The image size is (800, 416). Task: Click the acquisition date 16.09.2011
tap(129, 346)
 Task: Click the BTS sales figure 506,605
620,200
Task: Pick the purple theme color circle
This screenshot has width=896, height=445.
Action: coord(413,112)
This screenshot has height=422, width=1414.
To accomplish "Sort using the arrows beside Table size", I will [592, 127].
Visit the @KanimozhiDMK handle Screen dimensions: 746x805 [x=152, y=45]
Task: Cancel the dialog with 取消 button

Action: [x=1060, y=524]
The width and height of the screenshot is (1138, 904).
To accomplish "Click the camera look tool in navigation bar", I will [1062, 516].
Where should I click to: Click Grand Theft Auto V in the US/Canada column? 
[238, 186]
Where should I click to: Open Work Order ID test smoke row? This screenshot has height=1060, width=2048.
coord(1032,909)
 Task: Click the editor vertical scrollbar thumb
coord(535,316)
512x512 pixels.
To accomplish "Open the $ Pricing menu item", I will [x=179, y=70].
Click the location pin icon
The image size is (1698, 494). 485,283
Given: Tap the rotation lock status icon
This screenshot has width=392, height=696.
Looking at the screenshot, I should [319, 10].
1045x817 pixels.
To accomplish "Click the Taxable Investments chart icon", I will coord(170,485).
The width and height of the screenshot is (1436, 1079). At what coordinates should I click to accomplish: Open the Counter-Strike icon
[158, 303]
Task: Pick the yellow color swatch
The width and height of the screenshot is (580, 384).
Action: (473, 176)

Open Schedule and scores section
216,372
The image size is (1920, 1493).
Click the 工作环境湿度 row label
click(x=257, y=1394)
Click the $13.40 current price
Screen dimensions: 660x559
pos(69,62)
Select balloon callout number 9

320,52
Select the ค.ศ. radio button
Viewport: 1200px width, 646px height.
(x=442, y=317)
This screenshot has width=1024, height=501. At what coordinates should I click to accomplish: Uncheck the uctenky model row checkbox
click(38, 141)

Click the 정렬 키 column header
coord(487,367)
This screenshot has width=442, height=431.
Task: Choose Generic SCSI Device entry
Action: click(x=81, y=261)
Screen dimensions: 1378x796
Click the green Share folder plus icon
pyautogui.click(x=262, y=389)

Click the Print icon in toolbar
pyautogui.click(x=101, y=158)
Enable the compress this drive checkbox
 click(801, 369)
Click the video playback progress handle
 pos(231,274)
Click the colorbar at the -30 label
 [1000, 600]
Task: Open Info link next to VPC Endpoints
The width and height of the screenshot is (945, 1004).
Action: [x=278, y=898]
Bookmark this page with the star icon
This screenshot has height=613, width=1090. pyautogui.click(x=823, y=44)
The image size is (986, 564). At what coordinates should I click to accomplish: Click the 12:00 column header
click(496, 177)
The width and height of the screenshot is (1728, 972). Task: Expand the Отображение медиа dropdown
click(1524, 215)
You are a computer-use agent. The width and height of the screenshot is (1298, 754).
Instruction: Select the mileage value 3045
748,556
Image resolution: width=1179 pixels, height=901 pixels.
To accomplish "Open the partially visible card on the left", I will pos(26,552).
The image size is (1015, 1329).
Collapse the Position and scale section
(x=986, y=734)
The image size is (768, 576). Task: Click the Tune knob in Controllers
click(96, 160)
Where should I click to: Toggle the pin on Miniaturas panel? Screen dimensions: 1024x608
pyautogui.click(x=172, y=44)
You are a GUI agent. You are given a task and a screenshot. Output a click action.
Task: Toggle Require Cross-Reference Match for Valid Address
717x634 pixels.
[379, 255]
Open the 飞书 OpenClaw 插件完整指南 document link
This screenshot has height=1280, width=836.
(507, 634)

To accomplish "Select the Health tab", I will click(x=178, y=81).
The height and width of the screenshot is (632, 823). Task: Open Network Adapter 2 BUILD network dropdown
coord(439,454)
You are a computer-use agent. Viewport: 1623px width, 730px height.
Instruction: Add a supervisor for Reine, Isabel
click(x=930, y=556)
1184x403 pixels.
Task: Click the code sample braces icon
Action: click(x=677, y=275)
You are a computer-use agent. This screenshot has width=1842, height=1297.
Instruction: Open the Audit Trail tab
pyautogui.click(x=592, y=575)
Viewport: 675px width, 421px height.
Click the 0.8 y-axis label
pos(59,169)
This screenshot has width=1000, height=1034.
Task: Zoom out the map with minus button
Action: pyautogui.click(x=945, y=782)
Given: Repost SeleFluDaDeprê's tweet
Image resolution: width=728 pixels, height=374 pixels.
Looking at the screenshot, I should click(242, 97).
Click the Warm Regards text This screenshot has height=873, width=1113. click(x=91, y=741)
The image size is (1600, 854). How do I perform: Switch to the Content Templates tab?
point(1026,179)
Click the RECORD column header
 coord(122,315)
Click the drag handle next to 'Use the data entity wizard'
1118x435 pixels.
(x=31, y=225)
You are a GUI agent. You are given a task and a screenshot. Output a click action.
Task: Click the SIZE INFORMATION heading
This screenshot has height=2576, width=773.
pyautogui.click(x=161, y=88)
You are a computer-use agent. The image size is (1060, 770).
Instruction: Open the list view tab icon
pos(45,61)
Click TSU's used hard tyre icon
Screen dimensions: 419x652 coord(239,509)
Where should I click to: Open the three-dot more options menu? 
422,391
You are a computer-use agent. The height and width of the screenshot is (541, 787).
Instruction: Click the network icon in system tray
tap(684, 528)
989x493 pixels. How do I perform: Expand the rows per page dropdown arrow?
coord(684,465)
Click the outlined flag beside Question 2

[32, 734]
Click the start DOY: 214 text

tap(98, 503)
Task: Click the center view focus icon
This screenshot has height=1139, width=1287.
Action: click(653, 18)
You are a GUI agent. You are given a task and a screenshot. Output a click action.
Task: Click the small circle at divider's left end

---

Take the entries above and transcribe them exactly.

The image size is (800, 416). Task: Click the acquisition date 16.09.2011
tap(129, 346)
 Task: Click the BTS sales figure 506,605
620,200
Task: Pick the purple theme color circle
This screenshot has width=896, height=445.
Action: coord(413,112)
This screenshot has height=422, width=1414.
To accomplish "Sort using the arrows beside Table size", I will [592, 127].
Visit the @KanimozhiDMK handle Screen dimensions: 746x805 [x=152, y=45]
Task: Cancel the dialog with 取消 button

Action: [x=1060, y=524]
The width and height of the screenshot is (1138, 904).
To accomplish "Click the camera look tool in navigation bar", I will [1062, 516].
Where should I click to: Click Grand Theft Auto V in the US/Canada column? 
[238, 186]
Where should I click to: Open Work Order ID test smoke row? This screenshot has height=1060, width=2048.
coord(1032,909)
 Task: Click the editor vertical scrollbar thumb
coord(535,316)
512x512 pixels.
To accomplish "Open the $ Pricing menu item", I will [x=179, y=70].
Click the location pin icon
The image size is (1698, 494). 485,283
Given: Tap the rotation lock status icon
This screenshot has width=392, height=696.
Looking at the screenshot, I should [319, 10].
1045x817 pixels.
To accomplish "Click the Taxable Investments chart icon", I will coord(170,485).
The width and height of the screenshot is (1436, 1079). At what coordinates should I click to accomplish: Open the Counter-Strike icon
[158, 303]
Task: Pick the yellow color swatch
The width and height of the screenshot is (580, 384).
Action: (473, 176)

Open Schedule and scores section
216,372
The image size is (1920, 1493).
Click the 工作环境湿度 row label
click(x=257, y=1394)
Click the $13.40 current price
Screen dimensions: 660x559
pos(69,62)
Select balloon callout number 9

320,52
Select the ค.ศ. radio button
Viewport: 1200px width, 646px height.
(x=442, y=317)
This screenshot has width=1024, height=501. At what coordinates should I click to accomplish: Uncheck the uctenky model row checkbox
click(38, 141)

Click the 정렬 키 column header
coord(487,367)
This screenshot has width=442, height=431.
Task: Choose Generic SCSI Device entry
Action: click(x=81, y=261)
Screen dimensions: 1378x796
Click the green Share folder plus icon
pyautogui.click(x=262, y=389)

Click the Print icon in toolbar
pyautogui.click(x=101, y=158)
Enable the compress this drive checkbox
 click(801, 369)
Click the video playback progress handle
 pos(231,274)
Click the colorbar at the -30 label
 [1000, 600]
Task: Open Info link next to VPC Endpoints
The width and height of the screenshot is (945, 1004).
Action: [x=278, y=898]
Bookmark this page with the star icon
This screenshot has height=613, width=1090. pyautogui.click(x=823, y=44)
The image size is (986, 564). At what coordinates should I click to accomplish: Click the 12:00 column header
click(496, 177)
The width and height of the screenshot is (1728, 972). Task: Expand the Отображение медиа dropdown
click(1524, 215)
You are a computer-use agent. The width and height of the screenshot is (1298, 754).
Instruction: Select the mileage value 3045
748,556
Image resolution: width=1179 pixels, height=901 pixels.
To accomplish "Open the partially visible card on the left", I will pos(26,552).
The image size is (1015, 1329).
Collapse the Position and scale section
(x=986, y=734)
The image size is (768, 576). Task: Click the Tune knob in Controllers
click(96, 160)
Where should I click to: Toggle the pin on Miniaturas panel? Screen dimensions: 1024x608
pyautogui.click(x=172, y=44)
You are a GUI agent. You are given a task and a screenshot. Output a click action.
Task: Toggle Require Cross-Reference Match for Valid Address
717x634 pixels.
[379, 255]
Open the 飞书 OpenClaw 插件完整指南 document link
This screenshot has height=1280, width=836.
(507, 634)

To accomplish "Select the Health tab", I will click(x=178, y=81).
The height and width of the screenshot is (632, 823). Task: Open Network Adapter 2 BUILD network dropdown
coord(439,454)
You are a computer-use agent. Viewport: 1623px width, 730px height.
Instruction: Add a supervisor for Reine, Isabel
click(x=930, y=556)
1184x403 pixels.
Task: Click the code sample braces icon
Action: click(x=677, y=275)
You are a computer-use agent. This screenshot has width=1842, height=1297.
Instruction: Open the Audit Trail tab
pyautogui.click(x=592, y=575)
Viewport: 675px width, 421px height.
Click the 0.8 y-axis label
pos(59,169)
This screenshot has width=1000, height=1034.
Task: Zoom out the map with minus button
Action: pyautogui.click(x=945, y=782)
Given: Repost SeleFluDaDeprê's tweet
Image resolution: width=728 pixels, height=374 pixels.
Looking at the screenshot, I should click(242, 97).
Click the Warm Regards text This screenshot has height=873, width=1113. click(x=91, y=741)
The image size is (1600, 854). How do I perform: Switch to the Content Templates tab?
point(1026,179)
Click the RECORD column header
 coord(122,315)
Click the drag handle next to 'Use the data entity wizard'
1118x435 pixels.
(x=31, y=225)
You are a GUI agent. You are given a task and a screenshot. Output a click action.
Task: Click the SIZE INFORMATION heading
This screenshot has height=2576, width=773.
pyautogui.click(x=161, y=88)
You are a computer-use agent. The image size is (1060, 770).
Instruction: Open the list view tab icon
pos(45,61)
Click TSU's used hard tyre icon
Screen dimensions: 419x652 coord(239,509)
Where should I click to: Open the three-dot more options menu? 
422,391
You are a computer-use agent. The height and width of the screenshot is (541, 787).
Instruction: Click the network icon in system tray
tap(684, 528)
989x493 pixels. How do I perform: Expand the rows per page dropdown arrow?
coord(684,465)
Click the outlined flag beside Question 2

[32, 734]
Click the start DOY: 214 text

tap(98, 503)
Task: Click the center view focus icon
This screenshot has height=1139, width=1287.
Action: click(653, 18)
You are a GUI agent. You are given a task and a screenshot. Output a click action.
Task: Click the small circle at divider's left end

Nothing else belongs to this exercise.